**REQUIREMENT**
In the data, find the word "computer" and copy out every line that has it.

**AVAILABLE DATA**
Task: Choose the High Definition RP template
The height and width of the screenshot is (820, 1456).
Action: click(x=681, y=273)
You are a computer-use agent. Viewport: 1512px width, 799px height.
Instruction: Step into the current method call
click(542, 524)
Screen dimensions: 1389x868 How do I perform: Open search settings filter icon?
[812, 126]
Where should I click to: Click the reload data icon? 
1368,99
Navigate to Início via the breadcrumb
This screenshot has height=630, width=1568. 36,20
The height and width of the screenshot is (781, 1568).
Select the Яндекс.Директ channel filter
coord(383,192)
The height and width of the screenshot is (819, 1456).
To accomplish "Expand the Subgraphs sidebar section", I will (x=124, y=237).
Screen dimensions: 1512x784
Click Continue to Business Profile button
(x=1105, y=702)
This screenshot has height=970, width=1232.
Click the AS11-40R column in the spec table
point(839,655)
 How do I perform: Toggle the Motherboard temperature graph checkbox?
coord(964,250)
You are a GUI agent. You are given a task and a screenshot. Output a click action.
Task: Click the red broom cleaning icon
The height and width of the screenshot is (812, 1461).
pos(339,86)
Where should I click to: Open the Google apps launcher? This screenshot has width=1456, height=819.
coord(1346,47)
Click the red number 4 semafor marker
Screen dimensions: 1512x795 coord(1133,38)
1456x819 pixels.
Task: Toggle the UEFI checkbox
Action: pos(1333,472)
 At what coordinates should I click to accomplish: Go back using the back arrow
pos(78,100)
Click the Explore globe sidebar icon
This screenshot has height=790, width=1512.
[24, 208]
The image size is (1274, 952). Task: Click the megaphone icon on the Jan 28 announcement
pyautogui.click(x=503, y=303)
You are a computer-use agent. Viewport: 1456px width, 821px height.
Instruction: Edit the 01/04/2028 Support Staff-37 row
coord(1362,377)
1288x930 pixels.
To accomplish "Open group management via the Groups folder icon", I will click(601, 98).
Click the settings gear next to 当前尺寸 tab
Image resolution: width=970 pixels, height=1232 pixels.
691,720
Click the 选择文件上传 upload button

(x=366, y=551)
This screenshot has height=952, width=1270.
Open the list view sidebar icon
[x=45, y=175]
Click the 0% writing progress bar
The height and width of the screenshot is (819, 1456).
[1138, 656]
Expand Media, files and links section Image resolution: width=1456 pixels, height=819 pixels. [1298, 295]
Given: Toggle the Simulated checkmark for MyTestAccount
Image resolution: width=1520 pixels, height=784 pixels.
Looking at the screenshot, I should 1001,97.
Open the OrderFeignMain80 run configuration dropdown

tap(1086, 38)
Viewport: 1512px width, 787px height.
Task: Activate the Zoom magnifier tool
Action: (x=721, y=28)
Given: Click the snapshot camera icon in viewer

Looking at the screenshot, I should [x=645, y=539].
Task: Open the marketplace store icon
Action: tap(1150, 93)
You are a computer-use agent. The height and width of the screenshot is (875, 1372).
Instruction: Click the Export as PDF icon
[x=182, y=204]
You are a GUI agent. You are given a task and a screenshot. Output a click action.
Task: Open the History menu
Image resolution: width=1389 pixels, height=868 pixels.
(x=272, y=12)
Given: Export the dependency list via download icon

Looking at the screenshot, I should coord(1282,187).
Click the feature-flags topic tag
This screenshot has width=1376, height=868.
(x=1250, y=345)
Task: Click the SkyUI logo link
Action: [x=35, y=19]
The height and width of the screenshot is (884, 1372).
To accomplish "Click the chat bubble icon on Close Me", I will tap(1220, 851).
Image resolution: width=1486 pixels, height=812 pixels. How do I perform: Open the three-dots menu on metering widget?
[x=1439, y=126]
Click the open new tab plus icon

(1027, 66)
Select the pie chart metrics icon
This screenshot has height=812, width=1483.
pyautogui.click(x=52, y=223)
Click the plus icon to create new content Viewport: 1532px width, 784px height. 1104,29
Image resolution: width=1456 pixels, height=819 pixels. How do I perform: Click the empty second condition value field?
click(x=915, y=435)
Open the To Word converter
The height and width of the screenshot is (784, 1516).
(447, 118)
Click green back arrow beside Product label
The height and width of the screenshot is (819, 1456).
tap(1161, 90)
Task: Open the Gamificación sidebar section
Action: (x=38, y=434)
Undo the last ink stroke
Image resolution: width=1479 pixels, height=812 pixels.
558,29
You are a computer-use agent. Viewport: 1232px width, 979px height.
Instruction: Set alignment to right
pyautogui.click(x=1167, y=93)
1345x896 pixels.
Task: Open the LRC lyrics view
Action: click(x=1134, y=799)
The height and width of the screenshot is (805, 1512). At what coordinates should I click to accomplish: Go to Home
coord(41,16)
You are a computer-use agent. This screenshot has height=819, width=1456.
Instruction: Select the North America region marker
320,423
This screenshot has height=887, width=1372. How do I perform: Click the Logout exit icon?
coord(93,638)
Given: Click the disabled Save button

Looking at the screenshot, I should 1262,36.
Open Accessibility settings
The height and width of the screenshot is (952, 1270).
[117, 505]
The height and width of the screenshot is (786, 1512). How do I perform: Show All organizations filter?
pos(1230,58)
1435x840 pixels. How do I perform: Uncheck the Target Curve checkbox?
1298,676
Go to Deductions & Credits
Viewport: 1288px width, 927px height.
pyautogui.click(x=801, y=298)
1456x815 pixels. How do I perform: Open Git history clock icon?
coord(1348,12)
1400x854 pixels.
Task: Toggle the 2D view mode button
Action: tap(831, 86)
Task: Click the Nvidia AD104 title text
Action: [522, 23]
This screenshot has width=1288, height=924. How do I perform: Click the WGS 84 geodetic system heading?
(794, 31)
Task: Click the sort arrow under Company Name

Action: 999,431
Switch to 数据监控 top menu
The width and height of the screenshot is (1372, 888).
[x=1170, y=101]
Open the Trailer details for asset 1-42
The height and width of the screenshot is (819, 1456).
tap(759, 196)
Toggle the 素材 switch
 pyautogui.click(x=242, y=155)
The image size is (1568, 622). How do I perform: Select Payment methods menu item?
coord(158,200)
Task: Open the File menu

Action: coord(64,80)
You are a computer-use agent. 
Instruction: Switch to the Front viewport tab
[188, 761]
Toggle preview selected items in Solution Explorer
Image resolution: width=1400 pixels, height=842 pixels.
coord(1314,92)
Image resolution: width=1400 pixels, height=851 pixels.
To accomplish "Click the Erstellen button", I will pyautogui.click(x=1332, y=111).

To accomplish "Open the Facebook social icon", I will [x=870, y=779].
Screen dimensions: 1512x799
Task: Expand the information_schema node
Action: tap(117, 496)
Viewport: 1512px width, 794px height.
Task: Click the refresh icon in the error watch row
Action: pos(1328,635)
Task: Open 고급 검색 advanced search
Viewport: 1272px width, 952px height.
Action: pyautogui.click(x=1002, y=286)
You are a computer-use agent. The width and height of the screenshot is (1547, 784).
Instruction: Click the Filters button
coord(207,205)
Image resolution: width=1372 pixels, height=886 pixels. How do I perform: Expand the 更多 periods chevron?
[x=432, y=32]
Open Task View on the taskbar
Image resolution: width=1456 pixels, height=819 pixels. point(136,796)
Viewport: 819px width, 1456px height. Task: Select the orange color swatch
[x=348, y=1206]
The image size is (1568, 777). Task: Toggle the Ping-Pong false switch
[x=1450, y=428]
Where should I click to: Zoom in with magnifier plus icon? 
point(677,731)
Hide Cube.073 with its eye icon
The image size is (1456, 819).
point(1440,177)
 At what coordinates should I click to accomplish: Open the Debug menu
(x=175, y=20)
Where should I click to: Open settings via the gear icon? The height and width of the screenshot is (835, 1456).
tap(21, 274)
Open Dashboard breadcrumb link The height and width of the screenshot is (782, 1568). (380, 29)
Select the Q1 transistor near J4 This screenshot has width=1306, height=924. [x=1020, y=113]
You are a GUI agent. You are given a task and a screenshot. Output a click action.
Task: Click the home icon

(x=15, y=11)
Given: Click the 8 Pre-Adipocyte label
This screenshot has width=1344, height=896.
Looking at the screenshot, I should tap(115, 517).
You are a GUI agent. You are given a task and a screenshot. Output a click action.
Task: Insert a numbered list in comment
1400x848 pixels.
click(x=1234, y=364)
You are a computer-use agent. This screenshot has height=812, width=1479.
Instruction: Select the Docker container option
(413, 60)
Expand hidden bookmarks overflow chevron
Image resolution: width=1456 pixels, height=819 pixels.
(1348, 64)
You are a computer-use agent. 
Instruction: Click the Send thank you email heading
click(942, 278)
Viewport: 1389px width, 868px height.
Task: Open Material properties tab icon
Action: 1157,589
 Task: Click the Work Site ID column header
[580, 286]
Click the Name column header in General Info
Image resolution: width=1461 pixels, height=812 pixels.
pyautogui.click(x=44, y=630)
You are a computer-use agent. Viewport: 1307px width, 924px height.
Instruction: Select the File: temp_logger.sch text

**YOUR SOLUTION**
You are a computer-use agent. Viewport: 1512px width, 799px height.
You are a computer-use agent. Viewport: 1456px width, 821px height.
You are a computer-use agent. The height and width of the screenshot is (875, 1372).
You are a computer-use agent. Viewport: 1232px width, 979px height.
You are a computer-use agent. This screenshot has height=819, width=1456.
You are a computer-use agent. 
You are a computer-use agent. The width and height of the screenshot is (1547, 784).
You are a computer-use agent. This screenshot has height=812, width=1479.
You are a computer-use agent. 
You are a computer-use agent. Viewport: 1307px width, 924px height.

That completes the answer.